Courtesy of The Times of Northwest Indiana • Jan 19, 2019
GARY — One promotes health care in this city. The others maintain their business in Gary, support teachers and education, fought for workers’ rights or rewrote fire safety procedures.
Those five people earned Drum Major and Marcher awards Saturday from the Gary Frontiers Service Club at the group’s 40th annual Dr. Martin Luther King Jr. Memorial Breakfast at the Genesis Convention Center.
The awards recognize someone who has dedicated her/his life to improving the human condition of others. As Gary Mayor Karen Freeman-Wilson described them, the honorees share a “tremendous heart for service.”
Despite the snow, hundreds attended and watched as Dr. Janet Seabrook accepted the Drum Major Award. The CEO of Community HealthNet, Seabrook responded after Gary in 1996 was named “the neediest U.S. city without community health.” In 1998, one year out of medical residency, she founded Community HealthNet, which in the past two decades has grown from one trailer in the Glen Park section of Gary to six locations around Lake County.
“I am humbled and overwhelmed by this award,” said Seabrook, a 2018 Marcher honoree and great-niece of the late Martha Morgan Naylor, the 2011 Drum Major Award recipient.
Seabrook recalled the support she received from Naylor and Finis Springer, her kindergarten teacher at Gary’s Douglass Elementary.

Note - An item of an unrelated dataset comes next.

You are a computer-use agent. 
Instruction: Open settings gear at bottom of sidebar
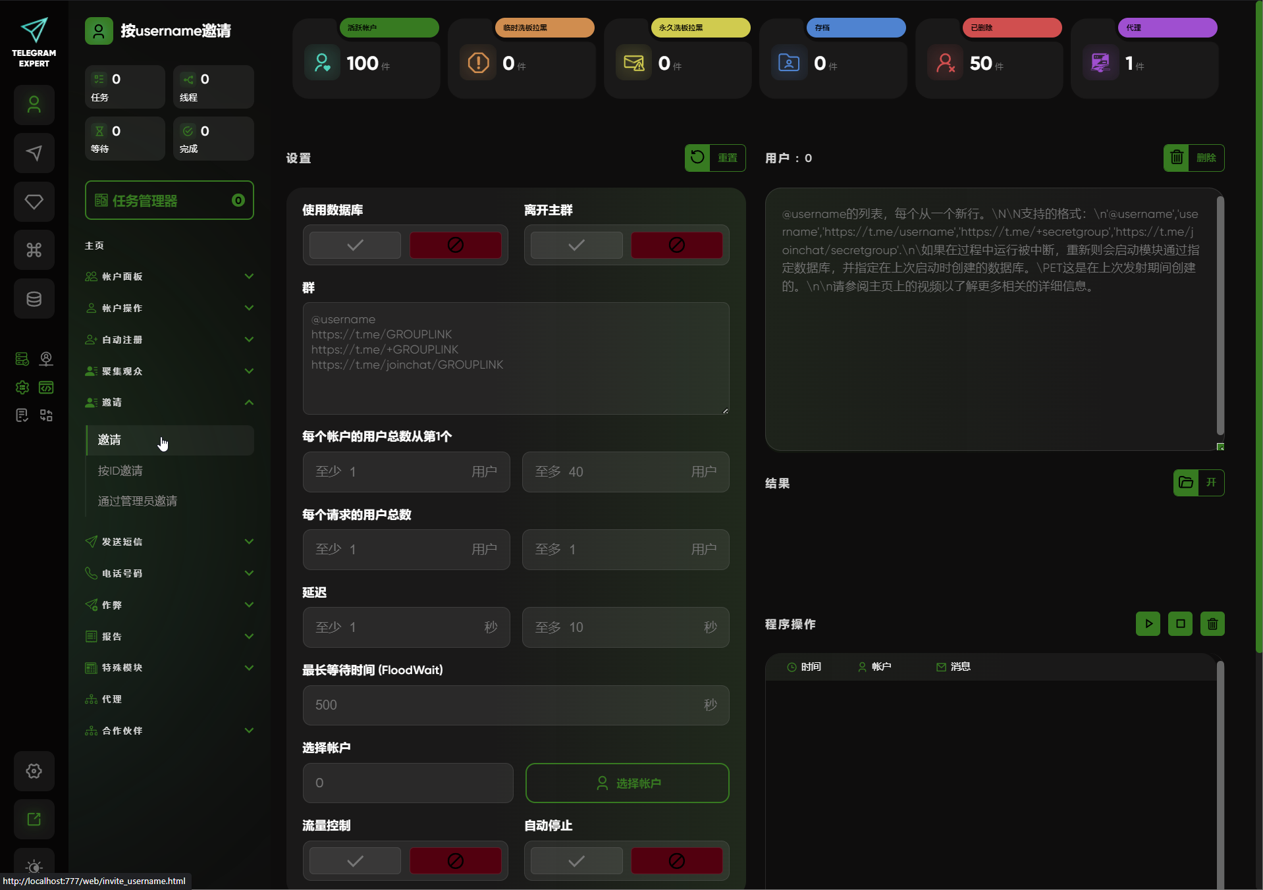point(34,771)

As classmates laughed when Seabrook said she wanted to be doctor, “Mrs. Springer said I could be whatever I wanted to be,” Seabook said.
Seabrook dreams someday that Gary will be a healthy city, “because being healthy is powerful. Healthy people take care of their homes, maintain their property and pay taxes.”
Disparities in health care remain, the doctor said, “but I want to be part of the solution.”
The four Marcher Award winners are:
Sharon Chambers, businesswoman
Wendell Clayton Harris Sr., activist
Nellie F. Moore, educator
Chief Monroe Smith, retired firefighter
Chambers became the first African American woman to own a State Farm Insurance agency in Indiana. She has maintained her business in Gary while serving with such groups as American Heart Association, Northwest Indiana Urban League and Methodist Hospital Foundation Board.
“It is truly an honor to receive this award,” Chambers said. “I’m trying to make a difference in my community. This award is a milestone as I try to make a difference in the lives of others.”
Harris was active in the Fair Share movement that boycotted Gary businesses that would not hire blacks. He is also a deacon at First Baptist Church in Gary, where his ministries include photography.
“I’m walking in the footprints of those award winners who came before,” said Harris. “This is an honor.”
Moore retired from the Gary Community School Corp. in 2005 after 41 years as an educator. A former Gary School Board member, she serves on the Gary Educational Development Foundation Board, which rewards innovative student projects.
“I’m thankful to the Gary Frontiers Service Club,” said Moore. “I’ve been a supporter of education as an administrator and school board member. I see my role as a supporter, because teachers are under attack these days.”
Smith rose through the ranks of the Gary Fire Department, reaching assistant chief in 1970. The following year, he became the fire chief of Compton, Calif., as the first black man to hold that position in California and the first west of the Mississippi River. He established a fire science academy and developed an accredited firefighter-training program. A Compton fire station is named in his honor.
“When you receive an award of this type from people of your color, it’s something you can’t get over,” Smith said. “I feel extremely blessed.”
Seabook suggested anyone can be a Drum Major or Marcher.
“All you need is a heart full of grace and a soul generated by love,” the honoree said.